Mushari dutifully went looking for a copy of the book for his dossier on Eliot. No reputable bookseller had ever heard of Trout. Mushari made his last try at a smut-dealer's hole in the wall. There, amidst the rawest pornography, he found tattered copies of every book Trout had ever written. 2BRO2B, which had been published at twenty-five cents, cost him five dollars, which was what The Kama Sutra of Vitsayana cost, too.

Mushari glanced through the Kama Sutra, the long-suppressed oriental manual on the art and techniques of love, read this:

If a man makes a sort of jelly with the juices of the fruit cassia fistula and eugenie jambolina and mixes the powder of the plants soma, veronia anthelminica, eclipta prostata, lohopa-juihirka, and applies this mixture to the yoni of a woman with whom he is about to have intercourse, he will instantly cease to love her.

Mushari didn't see anything funny in that. He never saw anything funny in anything, so deeply immured was he by the utterly unplayful spirit of the law.

And he was witless enough, too, to imagine that Trout's books were very dirty books, since they were sold for such high prices to such queer people in such a place. He didn't understand that what Trout had in common with pornography wasn't sex but fantasies of an impossibly hospitable world.

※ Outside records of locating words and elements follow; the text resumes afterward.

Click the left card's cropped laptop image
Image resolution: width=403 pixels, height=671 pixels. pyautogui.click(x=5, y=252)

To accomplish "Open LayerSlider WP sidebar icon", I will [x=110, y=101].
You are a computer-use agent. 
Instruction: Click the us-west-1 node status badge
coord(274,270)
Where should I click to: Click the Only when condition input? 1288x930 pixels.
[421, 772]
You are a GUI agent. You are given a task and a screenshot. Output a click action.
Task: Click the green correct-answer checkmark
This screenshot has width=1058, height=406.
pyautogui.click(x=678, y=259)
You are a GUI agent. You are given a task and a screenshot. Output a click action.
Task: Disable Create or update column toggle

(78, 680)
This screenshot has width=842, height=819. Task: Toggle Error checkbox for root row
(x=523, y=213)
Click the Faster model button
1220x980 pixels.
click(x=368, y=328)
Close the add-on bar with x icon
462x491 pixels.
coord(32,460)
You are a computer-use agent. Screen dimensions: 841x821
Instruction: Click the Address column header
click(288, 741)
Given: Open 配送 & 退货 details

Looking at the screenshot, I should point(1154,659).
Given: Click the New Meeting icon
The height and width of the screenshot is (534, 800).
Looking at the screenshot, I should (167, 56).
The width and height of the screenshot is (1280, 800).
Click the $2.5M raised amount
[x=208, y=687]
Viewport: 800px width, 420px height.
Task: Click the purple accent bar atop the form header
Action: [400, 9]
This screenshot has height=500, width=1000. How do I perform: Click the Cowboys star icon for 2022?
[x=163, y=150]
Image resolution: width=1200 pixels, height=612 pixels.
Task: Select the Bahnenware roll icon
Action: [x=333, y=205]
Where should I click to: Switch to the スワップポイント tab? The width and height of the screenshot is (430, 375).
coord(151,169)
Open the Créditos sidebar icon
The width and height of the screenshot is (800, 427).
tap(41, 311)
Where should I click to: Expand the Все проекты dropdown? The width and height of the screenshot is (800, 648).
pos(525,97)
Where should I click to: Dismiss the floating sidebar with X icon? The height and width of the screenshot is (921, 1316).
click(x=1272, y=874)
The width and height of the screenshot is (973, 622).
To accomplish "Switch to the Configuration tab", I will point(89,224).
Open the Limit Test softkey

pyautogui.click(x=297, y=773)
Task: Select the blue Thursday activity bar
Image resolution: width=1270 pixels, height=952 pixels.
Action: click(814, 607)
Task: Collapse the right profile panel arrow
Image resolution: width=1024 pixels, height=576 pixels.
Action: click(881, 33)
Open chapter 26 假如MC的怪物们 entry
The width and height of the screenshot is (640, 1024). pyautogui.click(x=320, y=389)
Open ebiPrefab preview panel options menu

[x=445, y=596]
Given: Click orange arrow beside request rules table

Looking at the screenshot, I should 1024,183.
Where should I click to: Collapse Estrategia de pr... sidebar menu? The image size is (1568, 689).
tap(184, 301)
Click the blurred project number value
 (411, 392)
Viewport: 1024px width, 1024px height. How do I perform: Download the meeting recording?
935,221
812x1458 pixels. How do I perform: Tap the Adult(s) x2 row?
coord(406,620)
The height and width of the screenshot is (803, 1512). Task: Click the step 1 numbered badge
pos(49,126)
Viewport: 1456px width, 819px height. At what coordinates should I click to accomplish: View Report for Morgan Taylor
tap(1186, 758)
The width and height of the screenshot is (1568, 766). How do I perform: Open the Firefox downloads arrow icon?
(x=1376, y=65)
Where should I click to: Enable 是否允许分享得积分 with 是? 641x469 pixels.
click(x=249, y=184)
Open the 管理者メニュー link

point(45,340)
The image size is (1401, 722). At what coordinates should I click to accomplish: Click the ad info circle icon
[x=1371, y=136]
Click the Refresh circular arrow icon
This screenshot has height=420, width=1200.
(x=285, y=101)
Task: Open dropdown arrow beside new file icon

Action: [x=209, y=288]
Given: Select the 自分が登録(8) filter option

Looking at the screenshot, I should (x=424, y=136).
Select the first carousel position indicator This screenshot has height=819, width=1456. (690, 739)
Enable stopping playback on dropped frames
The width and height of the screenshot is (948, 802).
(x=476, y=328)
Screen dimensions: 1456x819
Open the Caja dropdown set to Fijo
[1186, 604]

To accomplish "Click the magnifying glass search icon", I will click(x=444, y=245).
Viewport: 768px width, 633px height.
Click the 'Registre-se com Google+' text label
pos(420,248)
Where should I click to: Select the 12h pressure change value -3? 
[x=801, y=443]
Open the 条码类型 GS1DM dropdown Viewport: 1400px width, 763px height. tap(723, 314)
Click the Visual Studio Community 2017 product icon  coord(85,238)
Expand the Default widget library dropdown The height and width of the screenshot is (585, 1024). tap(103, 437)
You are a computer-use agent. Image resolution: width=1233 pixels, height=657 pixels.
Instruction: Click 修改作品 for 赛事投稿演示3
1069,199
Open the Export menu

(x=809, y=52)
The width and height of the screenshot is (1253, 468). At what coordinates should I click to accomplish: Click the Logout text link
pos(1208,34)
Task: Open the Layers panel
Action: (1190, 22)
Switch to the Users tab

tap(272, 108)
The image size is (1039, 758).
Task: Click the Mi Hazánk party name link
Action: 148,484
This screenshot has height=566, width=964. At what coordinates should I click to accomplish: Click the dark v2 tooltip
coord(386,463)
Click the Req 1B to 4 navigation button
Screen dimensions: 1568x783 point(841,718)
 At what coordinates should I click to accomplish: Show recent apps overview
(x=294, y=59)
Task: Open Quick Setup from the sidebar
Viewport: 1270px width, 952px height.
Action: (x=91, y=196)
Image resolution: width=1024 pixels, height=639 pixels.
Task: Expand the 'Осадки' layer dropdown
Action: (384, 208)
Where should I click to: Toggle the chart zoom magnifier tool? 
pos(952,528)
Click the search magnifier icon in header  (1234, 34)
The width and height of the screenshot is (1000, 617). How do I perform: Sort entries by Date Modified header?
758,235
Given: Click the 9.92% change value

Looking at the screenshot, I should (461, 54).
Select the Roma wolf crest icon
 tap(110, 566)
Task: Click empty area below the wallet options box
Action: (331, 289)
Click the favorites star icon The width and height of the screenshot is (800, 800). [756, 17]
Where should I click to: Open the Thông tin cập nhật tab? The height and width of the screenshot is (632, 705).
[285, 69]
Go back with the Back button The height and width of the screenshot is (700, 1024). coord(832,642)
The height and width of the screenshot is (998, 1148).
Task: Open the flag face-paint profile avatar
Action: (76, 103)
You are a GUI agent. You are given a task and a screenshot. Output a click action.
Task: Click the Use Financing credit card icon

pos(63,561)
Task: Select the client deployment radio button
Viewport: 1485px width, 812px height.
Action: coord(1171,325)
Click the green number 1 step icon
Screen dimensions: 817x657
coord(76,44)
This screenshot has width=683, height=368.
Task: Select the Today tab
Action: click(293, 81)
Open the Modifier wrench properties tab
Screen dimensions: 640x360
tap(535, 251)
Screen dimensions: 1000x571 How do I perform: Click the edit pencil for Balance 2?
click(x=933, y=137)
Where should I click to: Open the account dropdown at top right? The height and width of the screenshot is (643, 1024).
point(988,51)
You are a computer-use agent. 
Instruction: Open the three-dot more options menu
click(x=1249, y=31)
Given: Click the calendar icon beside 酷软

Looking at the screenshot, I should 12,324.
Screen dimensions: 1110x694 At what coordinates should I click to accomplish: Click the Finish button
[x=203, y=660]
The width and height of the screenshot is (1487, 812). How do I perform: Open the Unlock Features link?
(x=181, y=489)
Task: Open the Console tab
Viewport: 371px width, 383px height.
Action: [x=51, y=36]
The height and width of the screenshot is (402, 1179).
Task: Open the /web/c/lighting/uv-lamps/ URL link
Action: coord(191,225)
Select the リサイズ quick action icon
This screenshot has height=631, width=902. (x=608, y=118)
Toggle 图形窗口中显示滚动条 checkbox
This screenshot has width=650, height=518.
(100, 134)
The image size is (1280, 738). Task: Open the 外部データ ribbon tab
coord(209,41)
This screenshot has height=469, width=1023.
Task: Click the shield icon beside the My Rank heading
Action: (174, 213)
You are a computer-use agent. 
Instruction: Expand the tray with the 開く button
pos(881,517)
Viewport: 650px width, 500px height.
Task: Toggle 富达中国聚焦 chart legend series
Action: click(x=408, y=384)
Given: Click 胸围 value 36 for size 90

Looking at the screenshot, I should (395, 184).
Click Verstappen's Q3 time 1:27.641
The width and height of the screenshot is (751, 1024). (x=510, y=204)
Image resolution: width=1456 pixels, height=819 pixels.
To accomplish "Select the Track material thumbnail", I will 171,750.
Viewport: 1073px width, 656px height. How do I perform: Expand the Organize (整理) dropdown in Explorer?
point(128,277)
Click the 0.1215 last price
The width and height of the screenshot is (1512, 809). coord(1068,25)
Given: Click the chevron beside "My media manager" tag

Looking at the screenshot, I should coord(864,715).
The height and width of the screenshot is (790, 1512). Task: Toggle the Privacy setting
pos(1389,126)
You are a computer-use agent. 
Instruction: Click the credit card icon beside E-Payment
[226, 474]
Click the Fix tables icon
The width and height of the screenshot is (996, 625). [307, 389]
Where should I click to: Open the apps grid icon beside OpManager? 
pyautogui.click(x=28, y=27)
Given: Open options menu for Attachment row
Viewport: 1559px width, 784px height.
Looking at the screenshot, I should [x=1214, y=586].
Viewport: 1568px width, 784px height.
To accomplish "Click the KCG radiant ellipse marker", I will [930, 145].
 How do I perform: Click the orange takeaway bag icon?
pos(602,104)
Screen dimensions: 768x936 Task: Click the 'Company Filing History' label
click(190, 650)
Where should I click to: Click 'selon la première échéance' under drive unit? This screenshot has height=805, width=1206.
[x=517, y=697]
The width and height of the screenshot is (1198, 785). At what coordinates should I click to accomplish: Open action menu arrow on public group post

So Mushari felt swindled as he wallowed through the garish prose, lusted for sex, learned instead about automation. Trout's favorite formula was to describe a perfectly hideous society, not unlike his own, and then, toward the end, to suggest ways in which it could be improved. In 2BRO2B he hypothecated an America in which almost all of the work was done by machines, and the only people who could get work had three or more Ph.D's. There was a serious overpopulation problem, too.

All serious diseases had been conquered. So death was voluntary, and the government, to encourage volunteers for death, set up a purple-roofed Ethical Suicide Parlor at every major intersection, right next door to an orange-roofed Howard John-son's. There were pretty hostesses in the parlor, and Barca-Loungers, and Muzak, and a choice of fourteen painless ways to die. The suicide parlors were busy places, because so many people felt silly and pointless, and because it was supposed to be an unselfish, patriotic thing to do, to die. The suicides also got free last meals next door.

And so on. Trout had a wonderful imagination.

One of the characters asked a death stewardess if he would go to Heaven, and she told him that of course he would. He asked if he would see God, and she said, "Certainly, honey."

And he said, "I sure hope so. I want to ask Him something I never was able to find out down here."

"What's that?" she said, strapping him in.

"What in hell are people for?"

In Milford, Eliot told the writers that he wished they would learn more about sex and economics and style, but then he supposed that people dealing with really big issues didn't have much time for such things.

And it occurred to him that a really good science-fiction book had never been written about money. "Just think of the wild ways money is passed around on Earth!" he said. "You don't have to go to the Planet Tralfamadore in Anti-Matter Galaxy 508 G to find weird creatures with unbelievable powers. Look at the powers of an Earthling millionaire! Look at me! I was born naked, just like you, but my God, friends and neighbors, I have thousands of dollars a day to spend!"

He paused to make a very impressive demonstration of his magical powers, writing a smeary check for two hundred dollars for every person there.

"There's fantasy for you," he said. "And you go to the bank tomorrow, and it will all come true.